KingMark is right. The 1989/91/92 finals kick started the whole Cornish identity, St Piran flag, Cornish Assembly thing and made the Cornish believe in themselves . Let's keep all the Cornish rugby on this thread !

The Mystery of Frederick Jackson
The 1908 Lions didn't have a spin doctor on board who could explain away this scandal.


Leicester forward Frederick Stanley Jackson was the sensation of the Anglo-Welsh tour to New Zealand when he was denounced as a rugby mercenary, put on the boat back to England and thrown out of the game for good by the RFU.

He boarded the steamer Maitai in Wellington, leaving his close friend and Leicester team-mate John Jackett in tears on the wind-swept dockside.

But Jackson - if that was his name - never returned. Nearly a century on his family are still searching for clues about his real identity.

In the early months of 1908, rugby was recovering from its first civil war. Leicester narrowly escaped expulsion from the union following a lengthy investigation, the game's governing body divided into factions and the man at the centre of the case chose to see out his days in silent exile on the other side of the world.

RFU president Arnold Crane tendered his resignation when his committee refused to throw Leicester out of the game over accusations of payment to players. Instead the biggest price was paid by the man from Cornwall who was the greatest forward of his age.

Jackson's name, for reasons that will become apparent, does not receive much prominence in the history of the sport. Records of his early playing career for Camborne and Plymouth are lost.

More colourful figures from the South West like Bert Solomon, the shy centre from Redruth who defeated Wales single-handedly before turning his back on England, and full back Jackett, capped 13 times, are known for their contributions to Cornwall's County Championship victory in 1908 and the Duchy's appearance in the Olympic Games Final at White City later that year.

But you can pick through the surviving accounts from Leicester, Jackson's club from 1905, or newspaper reports of county games, and judge his impact. Simply put, he was the Dean Richards of his day and in the few surviving photographs, his brooding features and massive frame make that physical power apparent.

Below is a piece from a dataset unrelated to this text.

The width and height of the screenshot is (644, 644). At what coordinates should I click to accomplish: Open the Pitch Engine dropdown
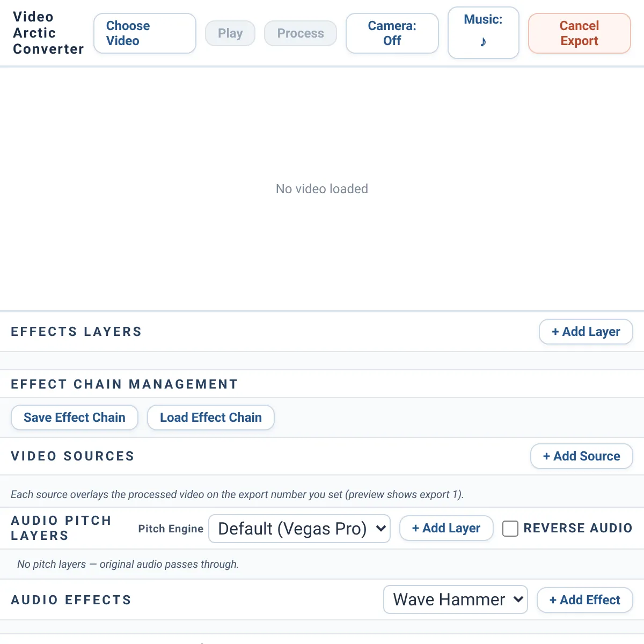pos(299,529)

Between 1902 and 1908 he appeared 16 times for Cornwall and in the championship-winning season was leading a pack that steam-rollered everything in its path.

After beating Devon, he was carried on the shoulders of the crowd through the streets of Redruth and contemporary reports tell of a forward with "splendid physique and considerable skill ... always in the fiercest part of the battle". He led the way in the 17-3 final win against Durham, when 17,000 spectators were shoe-horned into the Recreation Ground.

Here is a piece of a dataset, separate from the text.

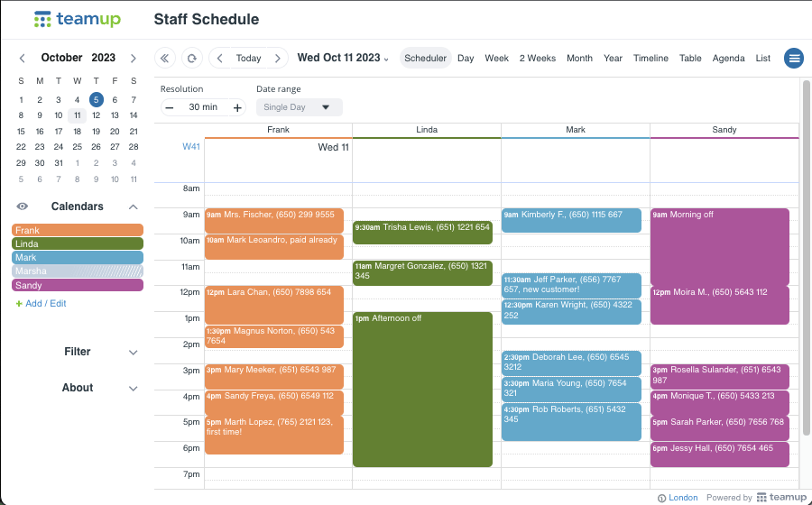Screen dimensions: 812x505
Task: Increase resolution with plus button
Action: 237,107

Several other Cornish players had followed Jackett to Leicester, but none with more success than Jackson - a powerful goal-kicker, who could hammer that era's heavy leather ball vast distances.

He was Tigers' leading scorer in 1906-07 and the English game's most formidable forward by 1907-08, a season in which he scored 98 points for Leicester. His tally of 14 tries included hat-tricks against West Hartlepool, Birkenhead Park and Bedford.

So it was only a matter of time before the selectors sat up and took notice. And that was where all the trouble started.

In 1908 Jackson was invited to travel to New Zealand and Australia with the Anglo-Welsh side - the earliest British Lions - on a tour designed to reinforce the supremacy of the union code over rugby league, the professional clubs of the Northern Union who had split the game in two a decade earlier.

So imagine if one of those flag-bearers of amateur purity was shown to be little more than a mercenary, one who had crossed codes with impunity and played under assumed names to protect his identity? In the summer of 1908, as the RFU sat down to investigate payments to players at Leicester, that is exactly what happened.

The whisper was that Jackson was not a mining engineer from Camborne at all. He was a Welshman who had called himself Gabe or Jones when he played in the Northern Union.

Rugby league champions Swinton had made the connection. They remembered a thick-set Welshman who had played for them several years earlier and were prepared to claim that John Jones from Swansea and Frederick Jackson of Leicester were one and the same.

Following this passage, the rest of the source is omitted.